§ **Task description**
Repeat the entries word for word. Leave nothing out.

§ **Records shown**
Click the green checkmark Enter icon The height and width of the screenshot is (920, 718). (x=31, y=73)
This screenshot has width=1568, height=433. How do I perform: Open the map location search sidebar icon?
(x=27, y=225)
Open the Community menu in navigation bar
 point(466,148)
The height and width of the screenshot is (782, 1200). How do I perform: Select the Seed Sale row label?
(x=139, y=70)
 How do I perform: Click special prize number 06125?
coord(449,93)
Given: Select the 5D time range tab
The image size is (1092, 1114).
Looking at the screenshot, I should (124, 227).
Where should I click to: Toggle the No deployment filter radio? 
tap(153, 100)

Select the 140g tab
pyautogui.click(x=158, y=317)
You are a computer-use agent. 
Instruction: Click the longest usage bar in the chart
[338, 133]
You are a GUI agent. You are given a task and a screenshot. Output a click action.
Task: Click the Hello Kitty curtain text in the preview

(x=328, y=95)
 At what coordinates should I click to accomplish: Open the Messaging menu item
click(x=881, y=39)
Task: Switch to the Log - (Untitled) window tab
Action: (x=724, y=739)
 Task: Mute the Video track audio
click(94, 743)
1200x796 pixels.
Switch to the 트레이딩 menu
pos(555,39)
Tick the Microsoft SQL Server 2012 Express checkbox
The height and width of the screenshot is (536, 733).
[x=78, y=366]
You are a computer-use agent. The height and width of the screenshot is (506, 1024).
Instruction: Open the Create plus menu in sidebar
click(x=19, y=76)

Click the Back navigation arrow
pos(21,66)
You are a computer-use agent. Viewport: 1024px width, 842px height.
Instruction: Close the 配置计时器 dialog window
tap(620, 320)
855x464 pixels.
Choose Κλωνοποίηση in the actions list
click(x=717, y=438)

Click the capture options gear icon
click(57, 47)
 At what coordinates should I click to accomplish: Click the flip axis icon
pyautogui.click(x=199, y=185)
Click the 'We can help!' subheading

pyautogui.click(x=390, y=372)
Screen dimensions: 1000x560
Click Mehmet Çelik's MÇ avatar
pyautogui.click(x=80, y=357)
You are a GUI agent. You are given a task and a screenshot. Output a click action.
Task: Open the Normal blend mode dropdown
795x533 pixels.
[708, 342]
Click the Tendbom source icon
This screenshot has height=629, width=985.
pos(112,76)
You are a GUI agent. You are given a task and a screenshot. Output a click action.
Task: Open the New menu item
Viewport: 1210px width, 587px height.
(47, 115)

§ **Written solution**
Click the green checkmark Enter icon The height and width of the screenshot is (920, 718). (x=31, y=73)
This screenshot has width=1568, height=433. How do I perform: Open the map location search sidebar icon?
(x=27, y=225)
Open the Community menu in navigation bar
 point(466,148)
The height and width of the screenshot is (782, 1200). How do I perform: Select the Seed Sale row label?
(x=139, y=70)
 How do I perform: Click special prize number 06125?
coord(449,93)
Given: Select the 5D time range tab
The image size is (1092, 1114).
Looking at the screenshot, I should (124, 227).
Where should I click to: Toggle the No deployment filter radio? 
tap(153, 100)

Select the 140g tab
pyautogui.click(x=158, y=317)
You are a computer-use agent. 
Instruction: Click the longest usage bar in the chart
[338, 133]
You are a GUI agent. You are given a task and a screenshot. Output a click action.
Task: Click the Hello Kitty curtain text in the preview

(x=328, y=95)
 At what coordinates should I click to accomplish: Open the Messaging menu item
click(x=881, y=39)
Task: Switch to the Log - (Untitled) window tab
Action: (x=724, y=739)
 Task: Mute the Video track audio
click(94, 743)
1200x796 pixels.
Switch to the 트레이딩 menu
pos(555,39)
Tick the Microsoft SQL Server 2012 Express checkbox
The height and width of the screenshot is (536, 733).
[x=78, y=366]
You are a computer-use agent. The height and width of the screenshot is (506, 1024).
Instruction: Open the Create plus menu in sidebar
click(x=19, y=76)

Click the Back navigation arrow
pos(21,66)
You are a computer-use agent. Viewport: 1024px width, 842px height.
Instruction: Close the 配置计时器 dialog window
tap(620, 320)
855x464 pixels.
Choose Κλωνοποίηση in the actions list
click(x=717, y=438)

Click the capture options gear icon
click(57, 47)
 At what coordinates should I click to accomplish: Click the flip axis icon
pyautogui.click(x=199, y=185)
Click the 'We can help!' subheading

pyautogui.click(x=390, y=372)
Screen dimensions: 1000x560
Click Mehmet Çelik's MÇ avatar
pyautogui.click(x=80, y=357)
You are a GUI agent. You are given a task and a screenshot. Output a click action.
Task: Open the Normal blend mode dropdown
795x533 pixels.
[708, 342]
Click the Tendbom source icon
This screenshot has height=629, width=985.
pos(112,76)
You are a GUI agent. You are given a task and a screenshot. Output a click action.
Task: Open the New menu item
Viewport: 1210px width, 587px height.
(47, 115)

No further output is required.